### TASK GOAL
Can you rewrite all of the records below so that "computer-use agent" becomes "screen-control agent" throughout, with nothing else changed?

++++ EXERCISE INPUTS ++++

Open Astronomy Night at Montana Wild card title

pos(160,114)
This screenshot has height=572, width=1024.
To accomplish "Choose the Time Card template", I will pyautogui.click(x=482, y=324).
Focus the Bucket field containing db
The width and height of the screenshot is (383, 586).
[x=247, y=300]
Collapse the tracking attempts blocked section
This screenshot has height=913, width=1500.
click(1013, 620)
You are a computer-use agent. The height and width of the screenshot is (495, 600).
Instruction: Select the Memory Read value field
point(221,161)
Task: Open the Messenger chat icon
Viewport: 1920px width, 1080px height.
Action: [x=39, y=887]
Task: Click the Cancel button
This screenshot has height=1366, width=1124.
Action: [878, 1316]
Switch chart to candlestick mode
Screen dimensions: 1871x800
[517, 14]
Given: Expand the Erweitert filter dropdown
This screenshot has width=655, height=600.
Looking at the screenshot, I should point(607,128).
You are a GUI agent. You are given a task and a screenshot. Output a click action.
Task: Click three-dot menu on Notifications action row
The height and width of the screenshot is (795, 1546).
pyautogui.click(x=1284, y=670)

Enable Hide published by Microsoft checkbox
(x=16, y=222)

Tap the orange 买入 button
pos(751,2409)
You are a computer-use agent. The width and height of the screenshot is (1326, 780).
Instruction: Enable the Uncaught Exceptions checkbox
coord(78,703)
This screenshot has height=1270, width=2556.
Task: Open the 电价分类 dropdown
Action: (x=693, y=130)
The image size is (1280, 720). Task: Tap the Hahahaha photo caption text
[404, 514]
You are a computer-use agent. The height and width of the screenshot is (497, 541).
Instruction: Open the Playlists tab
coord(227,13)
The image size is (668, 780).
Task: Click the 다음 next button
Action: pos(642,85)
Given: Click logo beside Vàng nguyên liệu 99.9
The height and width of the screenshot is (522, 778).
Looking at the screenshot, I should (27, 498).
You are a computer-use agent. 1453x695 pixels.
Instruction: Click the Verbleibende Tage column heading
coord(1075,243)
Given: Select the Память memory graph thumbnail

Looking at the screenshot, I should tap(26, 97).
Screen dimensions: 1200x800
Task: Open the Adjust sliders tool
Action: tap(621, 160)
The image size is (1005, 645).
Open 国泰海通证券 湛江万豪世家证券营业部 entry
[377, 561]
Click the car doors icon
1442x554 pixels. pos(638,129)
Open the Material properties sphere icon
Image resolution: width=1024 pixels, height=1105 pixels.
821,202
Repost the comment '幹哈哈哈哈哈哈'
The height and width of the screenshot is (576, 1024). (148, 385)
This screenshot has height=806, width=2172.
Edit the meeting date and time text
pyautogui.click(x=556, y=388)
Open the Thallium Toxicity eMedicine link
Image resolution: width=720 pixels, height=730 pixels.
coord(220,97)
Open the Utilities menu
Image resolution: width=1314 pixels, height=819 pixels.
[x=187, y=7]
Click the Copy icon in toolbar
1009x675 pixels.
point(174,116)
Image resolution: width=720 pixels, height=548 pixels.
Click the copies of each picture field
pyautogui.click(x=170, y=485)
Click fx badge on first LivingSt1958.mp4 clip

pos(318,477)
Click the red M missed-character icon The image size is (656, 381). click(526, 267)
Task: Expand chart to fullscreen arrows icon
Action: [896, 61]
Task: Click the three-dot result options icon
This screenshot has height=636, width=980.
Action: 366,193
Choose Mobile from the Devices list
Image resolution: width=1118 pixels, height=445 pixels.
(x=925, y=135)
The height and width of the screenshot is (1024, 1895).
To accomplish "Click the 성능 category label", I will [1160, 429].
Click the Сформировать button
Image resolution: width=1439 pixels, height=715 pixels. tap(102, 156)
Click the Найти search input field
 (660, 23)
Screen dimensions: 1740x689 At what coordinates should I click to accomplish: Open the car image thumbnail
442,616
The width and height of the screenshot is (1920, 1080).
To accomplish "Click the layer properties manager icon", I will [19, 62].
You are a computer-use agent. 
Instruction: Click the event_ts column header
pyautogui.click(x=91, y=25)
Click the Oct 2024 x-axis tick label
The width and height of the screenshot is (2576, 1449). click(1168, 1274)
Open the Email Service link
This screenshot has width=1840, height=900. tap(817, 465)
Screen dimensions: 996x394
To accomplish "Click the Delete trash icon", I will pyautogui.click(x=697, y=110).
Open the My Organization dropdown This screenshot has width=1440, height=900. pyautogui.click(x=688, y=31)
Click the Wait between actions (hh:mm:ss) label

++++

### OUTPUT BELOW
Open Astronomy Night at Montana Wild card title

pos(160,114)
This screenshot has height=572, width=1024.
To accomplish "Choose the Time Card template", I will pyautogui.click(x=482, y=324).
Focus the Bucket field containing db
The width and height of the screenshot is (383, 586).
[x=247, y=300]
Collapse the tracking attempts blocked section
This screenshot has height=913, width=1500.
click(1013, 620)
You are a screen-control agent. The height and width of the screenshot is (495, 600).
Instruction: Select the Memory Read value field
point(221,161)
Task: Open the Messenger chat icon
Viewport: 1920px width, 1080px height.
Action: [x=39, y=887]
Task: Click the Cancel button
This screenshot has height=1366, width=1124.
Action: [878, 1316]
Switch chart to candlestick mode
Screen dimensions: 1871x800
[517, 14]
Given: Expand the Erweitert filter dropdown
This screenshot has width=655, height=600.
Looking at the screenshot, I should point(607,128).
You are a GUI agent. You are given a task and a screenshot. Output a click action.
Task: Click three-dot menu on Notifications action row
The height and width of the screenshot is (795, 1546).
pyautogui.click(x=1284, y=670)

Enable Hide published by Microsoft checkbox
(x=16, y=222)

Tap the orange 买入 button
pos(751,2409)
You are a screen-control agent. The width and height of the screenshot is (1326, 780).
Instruction: Enable the Uncaught Exceptions checkbox
coord(78,703)
This screenshot has height=1270, width=2556.
Task: Open the 电价分类 dropdown
Action: (x=693, y=130)
The image size is (1280, 720). Task: Tap the Hahahaha photo caption text
[404, 514]
You are a screen-control agent. The height and width of the screenshot is (497, 541).
Instruction: Open the Playlists tab
coord(227,13)
The image size is (668, 780).
Task: Click the 다음 next button
Action: pos(642,85)
Given: Click logo beside Vàng nguyên liệu 99.9
The height and width of the screenshot is (522, 778).
Looking at the screenshot, I should (27, 498).
You are a screen-control agent. 1453x695 pixels.
Instruction: Click the Verbleibende Tage column heading
coord(1075,243)
Given: Select the Память memory graph thumbnail

Looking at the screenshot, I should tap(26, 97).
Screen dimensions: 1200x800
Task: Open the Adjust sliders tool
Action: tap(621, 160)
The image size is (1005, 645).
Open 国泰海通证券 湛江万豪世家证券营业部 entry
[377, 561]
Click the car doors icon
1442x554 pixels. pos(638,129)
Open the Material properties sphere icon
Image resolution: width=1024 pixels, height=1105 pixels.
821,202
Repost the comment '幹哈哈哈哈哈哈'
The height and width of the screenshot is (576, 1024). (148, 385)
This screenshot has height=806, width=2172.
Edit the meeting date and time text
pyautogui.click(x=556, y=388)
Open the Thallium Toxicity eMedicine link
Image resolution: width=720 pixels, height=730 pixels.
coord(220,97)
Open the Utilities menu
Image resolution: width=1314 pixels, height=819 pixels.
[x=187, y=7]
Click the Copy icon in toolbar
1009x675 pixels.
point(174,116)
Image resolution: width=720 pixels, height=548 pixels.
Click the copies of each picture field
pyautogui.click(x=170, y=485)
Click fx badge on first LivingSt1958.mp4 clip

pos(318,477)
Click the red M missed-character icon The image size is (656, 381). click(526, 267)
Task: Expand chart to fullscreen arrows icon
Action: [896, 61]
Task: Click the three-dot result options icon
This screenshot has height=636, width=980.
Action: 366,193
Choose Mobile from the Devices list
Image resolution: width=1118 pixels, height=445 pixels.
(x=925, y=135)
The height and width of the screenshot is (1024, 1895).
To accomplish "Click the 성능 category label", I will [1160, 429].
Click the Сформировать button
Image resolution: width=1439 pixels, height=715 pixels. tap(102, 156)
Click the Найти search input field
 (660, 23)
Screen dimensions: 1740x689 At what coordinates should I click to accomplish: Open the car image thumbnail
442,616
The width and height of the screenshot is (1920, 1080).
To accomplish "Click the layer properties manager icon", I will [19, 62].
You are a screen-control agent. 
Instruction: Click the event_ts column header
pyautogui.click(x=91, y=25)
Click the Oct 2024 x-axis tick label
The width and height of the screenshot is (2576, 1449). click(1168, 1274)
Open the Email Service link
This screenshot has width=1840, height=900. tap(817, 465)
Screen dimensions: 996x394
To accomplish "Click the Delete trash icon", I will pyautogui.click(x=697, y=110).
Open the My Organization dropdown This screenshot has width=1440, height=900. pyautogui.click(x=688, y=31)
Click the Wait between actions (hh:mm:ss) label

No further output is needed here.